Did you catch the June 28, 2012 editorial in the NEJM titled, "The Health Care Jobs Fallacy?"
The authors Katherine Baicker, Ph.D., and Amitabh Chandra, Ph.D. write:
The goal of improving health and economic well-being does not go hand in hand with rising employment in health care. It is tempting to think that rising health care employment is a boon, but if the same outcomes can be achieved with lower employment and fewer resources, that leaves extra money to devote to other important public and private priorities such as education, infrastructure, food, shelter, and retirement savings.
They go on to say:
Salaries for health care jobs are not manufactured out of thin air — they are produced by someone paying higher taxes, a patient paying more for health care, or an employee taking home lower wages because higher health insurance premiums are deducted from his or her paycheck. Additional health care jobs leave Americans with less money to devote to groceries, college tuition, and mortgage payments, and the U.S. government with less money to perform all other governmental functions — including paying teachers, scientists, and social workers.
They end with:
The bottom line is that employment in the health care sector should be neither a policy goal nor a metric of success. The key policy goals should be to achieve better health outcomes and increase overall economic productivity, so that we can all live healthier and wealthier lives.
I've only taken sections from the editorial, but what do you think? We are seeing growth in health care jobs, but is this a good thing? Are we misdirecting resources that could be used more effectively to improve health care delivery?

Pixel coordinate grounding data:

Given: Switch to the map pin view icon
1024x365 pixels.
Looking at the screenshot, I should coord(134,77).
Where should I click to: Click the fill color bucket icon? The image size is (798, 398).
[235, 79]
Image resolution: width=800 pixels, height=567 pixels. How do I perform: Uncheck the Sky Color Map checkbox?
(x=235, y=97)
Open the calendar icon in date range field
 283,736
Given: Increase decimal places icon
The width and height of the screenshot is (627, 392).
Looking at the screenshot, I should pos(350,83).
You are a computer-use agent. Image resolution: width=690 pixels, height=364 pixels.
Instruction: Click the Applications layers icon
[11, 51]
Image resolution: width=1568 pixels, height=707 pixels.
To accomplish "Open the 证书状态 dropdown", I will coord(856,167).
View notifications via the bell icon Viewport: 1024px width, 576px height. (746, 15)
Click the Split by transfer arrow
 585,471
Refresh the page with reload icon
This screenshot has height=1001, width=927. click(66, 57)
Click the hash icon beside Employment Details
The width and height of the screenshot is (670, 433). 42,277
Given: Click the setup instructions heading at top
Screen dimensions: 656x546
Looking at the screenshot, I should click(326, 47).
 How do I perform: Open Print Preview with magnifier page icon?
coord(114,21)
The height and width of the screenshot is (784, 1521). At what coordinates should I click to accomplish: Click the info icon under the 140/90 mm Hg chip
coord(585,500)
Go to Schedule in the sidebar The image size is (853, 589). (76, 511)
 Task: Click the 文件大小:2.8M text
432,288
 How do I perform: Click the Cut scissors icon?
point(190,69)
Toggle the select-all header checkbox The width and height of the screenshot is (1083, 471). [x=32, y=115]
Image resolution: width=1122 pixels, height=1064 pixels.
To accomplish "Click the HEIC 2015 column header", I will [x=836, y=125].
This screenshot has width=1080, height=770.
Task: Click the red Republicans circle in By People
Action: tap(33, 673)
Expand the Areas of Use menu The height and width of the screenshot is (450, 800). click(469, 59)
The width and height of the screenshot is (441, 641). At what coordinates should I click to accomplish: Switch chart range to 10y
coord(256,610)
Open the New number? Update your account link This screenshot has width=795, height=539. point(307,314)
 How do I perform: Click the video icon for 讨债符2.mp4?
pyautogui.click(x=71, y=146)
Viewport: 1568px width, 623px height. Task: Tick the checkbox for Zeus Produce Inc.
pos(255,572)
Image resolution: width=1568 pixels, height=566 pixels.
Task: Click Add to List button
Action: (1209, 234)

▶ _Tasks and exercises_:
**A.** Using the health care jobs post, explain in one to three sentences why the editorial's authors say rising health care employment should not be treated as a boon.
**B.** According to the health care jobs post, on what date did the NEJM editorial appear?
The records can be ignored for this work.

▶ _Exercise solutions_:
**A.** Salaries for health care jobs are paid by someone: taxpayers paying more, patients paying more for care, or employees taking home lower wages because of higher insurance premiums. More health care jobs therefore leave Americans and the government with less money for other priorities such as groceries, tuition, mortgages, and paying teachers, scientists, and social workers.

**B.** June 28, 2012.